Written request: Rewrite the material from the line with "Tap the multitasking" up to and including the line with "pos(482,162)", replacing "download" with "upload" and leaving everything else unchanged.

Record excerpts:
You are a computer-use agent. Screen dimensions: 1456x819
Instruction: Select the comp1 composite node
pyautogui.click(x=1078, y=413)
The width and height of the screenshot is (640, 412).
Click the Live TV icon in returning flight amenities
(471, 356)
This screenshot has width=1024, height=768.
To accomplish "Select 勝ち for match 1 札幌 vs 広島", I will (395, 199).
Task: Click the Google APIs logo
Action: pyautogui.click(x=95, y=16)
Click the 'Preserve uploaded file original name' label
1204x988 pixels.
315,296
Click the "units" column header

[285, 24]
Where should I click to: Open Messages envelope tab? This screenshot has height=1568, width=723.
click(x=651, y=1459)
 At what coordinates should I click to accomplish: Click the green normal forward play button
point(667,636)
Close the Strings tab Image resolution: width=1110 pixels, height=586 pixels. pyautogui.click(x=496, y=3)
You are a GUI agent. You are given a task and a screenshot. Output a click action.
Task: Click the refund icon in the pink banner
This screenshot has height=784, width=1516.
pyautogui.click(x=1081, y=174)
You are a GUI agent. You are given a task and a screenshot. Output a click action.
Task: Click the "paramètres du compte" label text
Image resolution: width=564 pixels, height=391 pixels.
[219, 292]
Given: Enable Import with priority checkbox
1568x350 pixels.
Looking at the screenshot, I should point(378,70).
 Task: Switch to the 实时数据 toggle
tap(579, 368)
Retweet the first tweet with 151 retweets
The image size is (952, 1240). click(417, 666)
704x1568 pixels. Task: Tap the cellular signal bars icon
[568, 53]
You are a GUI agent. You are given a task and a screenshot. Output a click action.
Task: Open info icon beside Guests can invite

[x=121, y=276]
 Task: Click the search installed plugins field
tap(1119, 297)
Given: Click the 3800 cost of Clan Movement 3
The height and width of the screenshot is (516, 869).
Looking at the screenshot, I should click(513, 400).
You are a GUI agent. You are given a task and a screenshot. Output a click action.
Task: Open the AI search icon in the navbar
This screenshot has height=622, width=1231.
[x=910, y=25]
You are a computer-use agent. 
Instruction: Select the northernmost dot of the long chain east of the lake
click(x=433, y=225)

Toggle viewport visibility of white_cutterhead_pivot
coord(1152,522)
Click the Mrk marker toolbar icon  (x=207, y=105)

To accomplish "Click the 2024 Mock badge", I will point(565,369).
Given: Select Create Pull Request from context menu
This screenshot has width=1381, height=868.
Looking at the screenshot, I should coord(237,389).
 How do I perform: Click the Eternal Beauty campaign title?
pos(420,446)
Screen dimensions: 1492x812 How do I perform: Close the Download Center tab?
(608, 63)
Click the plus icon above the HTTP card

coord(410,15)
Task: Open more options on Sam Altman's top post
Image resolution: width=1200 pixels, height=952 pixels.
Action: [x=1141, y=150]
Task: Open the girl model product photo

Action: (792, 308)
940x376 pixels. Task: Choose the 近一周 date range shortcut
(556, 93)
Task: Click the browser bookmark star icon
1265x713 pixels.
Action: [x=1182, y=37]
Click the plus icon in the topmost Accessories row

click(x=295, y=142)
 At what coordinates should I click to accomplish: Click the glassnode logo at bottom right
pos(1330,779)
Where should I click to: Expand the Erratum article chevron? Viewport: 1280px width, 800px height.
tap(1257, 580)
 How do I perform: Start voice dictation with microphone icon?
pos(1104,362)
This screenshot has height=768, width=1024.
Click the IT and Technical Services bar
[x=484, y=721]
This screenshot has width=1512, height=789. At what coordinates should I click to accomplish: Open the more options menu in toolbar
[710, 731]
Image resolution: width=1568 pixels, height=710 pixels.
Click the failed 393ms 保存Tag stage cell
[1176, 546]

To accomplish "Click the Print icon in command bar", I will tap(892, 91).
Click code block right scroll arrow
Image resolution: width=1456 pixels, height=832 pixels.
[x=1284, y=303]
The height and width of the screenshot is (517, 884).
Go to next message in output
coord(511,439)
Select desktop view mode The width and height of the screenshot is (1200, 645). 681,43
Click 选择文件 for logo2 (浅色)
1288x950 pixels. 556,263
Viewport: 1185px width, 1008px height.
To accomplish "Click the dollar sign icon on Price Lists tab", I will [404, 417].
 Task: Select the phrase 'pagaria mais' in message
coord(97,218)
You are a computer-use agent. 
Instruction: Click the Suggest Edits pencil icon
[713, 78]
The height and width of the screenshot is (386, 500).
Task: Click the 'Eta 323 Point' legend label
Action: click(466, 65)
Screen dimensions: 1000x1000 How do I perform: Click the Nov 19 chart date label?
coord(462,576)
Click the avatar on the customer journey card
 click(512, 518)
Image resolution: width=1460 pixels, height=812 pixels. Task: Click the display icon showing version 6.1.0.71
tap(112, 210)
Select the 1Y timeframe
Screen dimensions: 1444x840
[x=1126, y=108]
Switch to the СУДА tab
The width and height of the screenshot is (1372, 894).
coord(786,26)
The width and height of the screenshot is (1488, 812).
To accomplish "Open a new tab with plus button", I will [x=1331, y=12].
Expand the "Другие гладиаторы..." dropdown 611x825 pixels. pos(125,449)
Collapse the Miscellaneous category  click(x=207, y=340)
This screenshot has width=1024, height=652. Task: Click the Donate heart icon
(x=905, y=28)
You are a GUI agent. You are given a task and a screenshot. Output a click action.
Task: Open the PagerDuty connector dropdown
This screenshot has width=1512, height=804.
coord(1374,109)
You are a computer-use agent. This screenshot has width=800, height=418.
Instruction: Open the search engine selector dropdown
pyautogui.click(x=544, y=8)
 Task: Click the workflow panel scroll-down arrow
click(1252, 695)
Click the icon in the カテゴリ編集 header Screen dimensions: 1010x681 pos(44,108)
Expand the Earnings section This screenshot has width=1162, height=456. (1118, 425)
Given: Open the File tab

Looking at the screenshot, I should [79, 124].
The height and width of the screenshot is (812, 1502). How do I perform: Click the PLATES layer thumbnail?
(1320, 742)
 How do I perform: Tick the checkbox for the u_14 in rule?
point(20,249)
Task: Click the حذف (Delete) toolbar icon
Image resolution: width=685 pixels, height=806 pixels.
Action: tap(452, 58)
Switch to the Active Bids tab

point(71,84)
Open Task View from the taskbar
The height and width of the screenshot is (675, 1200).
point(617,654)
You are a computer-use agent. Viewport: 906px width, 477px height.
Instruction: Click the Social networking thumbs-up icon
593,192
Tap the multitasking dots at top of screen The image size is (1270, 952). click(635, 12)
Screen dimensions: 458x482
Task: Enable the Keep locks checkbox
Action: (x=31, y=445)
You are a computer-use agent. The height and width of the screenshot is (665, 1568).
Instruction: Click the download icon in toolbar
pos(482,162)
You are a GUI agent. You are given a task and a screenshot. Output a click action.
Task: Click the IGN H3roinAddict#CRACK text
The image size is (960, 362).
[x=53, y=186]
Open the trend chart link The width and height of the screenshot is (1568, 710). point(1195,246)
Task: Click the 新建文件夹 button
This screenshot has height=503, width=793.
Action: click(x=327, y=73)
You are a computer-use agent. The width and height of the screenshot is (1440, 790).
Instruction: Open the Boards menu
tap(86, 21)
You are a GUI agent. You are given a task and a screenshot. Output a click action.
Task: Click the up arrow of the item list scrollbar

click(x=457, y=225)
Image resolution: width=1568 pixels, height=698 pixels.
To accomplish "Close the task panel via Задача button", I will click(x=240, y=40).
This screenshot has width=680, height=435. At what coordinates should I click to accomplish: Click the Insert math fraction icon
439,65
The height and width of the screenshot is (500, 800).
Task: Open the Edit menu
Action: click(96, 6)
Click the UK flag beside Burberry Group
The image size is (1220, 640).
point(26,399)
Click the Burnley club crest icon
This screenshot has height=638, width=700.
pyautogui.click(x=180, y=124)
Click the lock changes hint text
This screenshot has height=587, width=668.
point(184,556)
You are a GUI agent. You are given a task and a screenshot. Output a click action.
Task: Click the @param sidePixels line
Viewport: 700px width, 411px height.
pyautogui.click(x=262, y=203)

Exercise output:
Tap the multitasking dots at top of screen The image size is (1270, 952). click(635, 12)
Screen dimensions: 458x482
Task: Enable the Keep locks checkbox
Action: (x=31, y=445)
You are a computer-use agent. The height and width of the screenshot is (665, 1568).
Instruction: Click the upload icon in toolbar
pos(482,162)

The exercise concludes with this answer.